HPsauceonbaconbuttiesmmm Sat 07-Sep-13 19:14:09

And yes a score of 20 suggests depressive illness is likely but you need to discuss it with a doctor of course. Over 10 is a red flag and maximum possible is 30.

bigkidsdidit Sat 07-Sep-13 19:14:54

Haddock, bear in mind PND is INCREDIBLY common. You will probably be the third mother that day they see with it. They might have had it themselves, or their sisters, or friends. It is very normal. They will not bat an eyelid, just talk to you and sort you out and get you he help you need. They most certainly will not think you are unfit, I promise.

Best of luck x

nextphase Sat 07-Sep-13 19:41:43

Sorry to hear your struggling.
Yes, please speak to your HV. They may not do anything more than keep an eye on you for a few weeks, with a couple of extra visits. They will NOT see you as a bad mother - the fact that you are even contemplating a schedule as you typed above is a sign of how much you feel your letting your kids down, and want to change that.

We had the most success with stay and play - confined space, so DS1 couldn't go too far, and enough eyes to keep an eye on whichever child needed it, without there being so many everyone assumes someone else is doing it.

Park was hard work, as DS1 was determined to start climbing (2 year gap, practically to the day here), and it was impossible to keep up with him.

Our stretchy wrap was my saviour (I never got on with the ergo and new baby). Have a look when your local sling group meets up - that can be an afternoon's activity.

I felt better getting out once a day. Twice was sometimes too much, but see how it goes.

Good luck, and keep talking here if it helps.

nextphase Sat 07-Sep-13 19:43:05

Oh, sorry, and if you don't think you'll be able to get your feeling across without masses of tears to the HV or GP, write things down in advance, or print off your first message from here.


Mumzy Sat 07-Sep-13 19:56:11

When ds2 was a new born was ds1 at nursery/ play group from 9.30-12.30pm ( lunch at nursery) then I'd pick him up and take both to the local 1 o'clock club until 3.30pm. Ds2 would nap in the pram for most of this and ds1 was entertained for that time while I could sit, have a cup of tea , play with ds1 for a bit and chat to other mums. Ds1 was knackered by the time we got home at 4.00pm and would watch tv while I cooked tea, fed ds2. Then tea, bath and bed by 6.30pm for ds1. I think getting out for at least part of the day is crucial. Entertaining a toddler is so much easier outside as there is always something to see: people, animals, traffic, cranes. Also babies tend to drop off quicker when rumbling in a pram and being outside in the fresh air just lifts the mood. I made some great mum friends at 1 o'clock club and various toddler groups which kept me sane during the early years

Mumzy Sat 07-Sep-13 19:57:33

'My routine was ds1 at nursery'

Haddock73 Sun 08-Sep-13 03:38:58

Thank you everyone. Dh and I had a huge sleep deprived row last night and worried he's getting fed up of my tears and feeling low.

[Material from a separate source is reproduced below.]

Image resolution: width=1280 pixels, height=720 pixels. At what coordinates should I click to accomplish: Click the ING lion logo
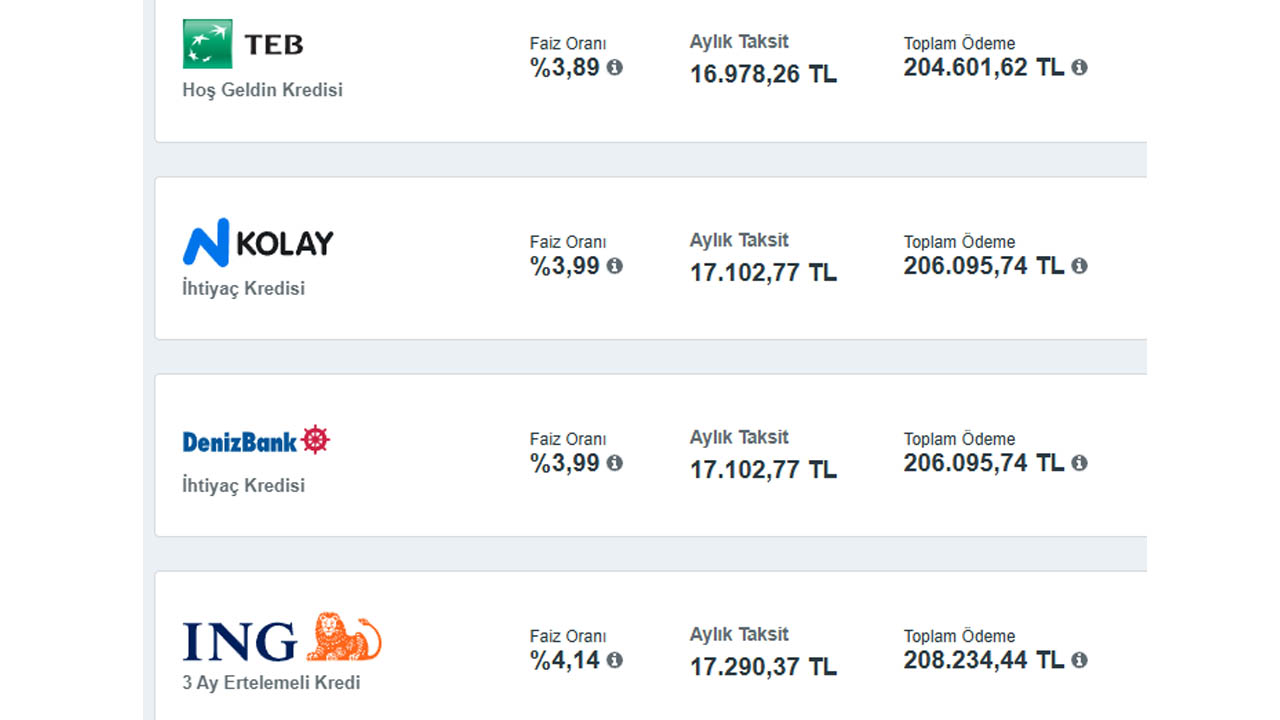tap(282, 638)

I'm going to speak to HV on monday I can't continue feeling like this.nits horrible and lonely.

Thank you for giving me somewhere to talk when I've been feeling horrendous.

boysrock Sun 08-Sep-13 03:58:16

You poor love. 18 mo age gap is horrific when they are that age. Mine are 8 & 9 now and it is a lovely gap when they are older. You have the good bits to come!

Fwiw I think you are completely sleep deprived. It sounds as though the only support you have is your dh and hes knackered too. Although not as tired as you. You are trying to recover from giving birth too. Try and be kind to yourselves. Give yourselves a treat tomorrow and adopt a bunker mentality grin

Only advice I can give is to get dh to give ds a bottle of bm or ff (whatever suits) for a night at the weekends so you can sleep that night at least. Also get him to take two of them out so you can have a complete rest. At some point you may have to return the favour!! We still do that mow and it gives the othet one chance to recharge and do something in other. Or sleep

Wouldnt worry about routine at this stage either
It's survival.

Finally have you considered silent reflux? If he takes ages to feed and back arches whilst feeding its a possibilty.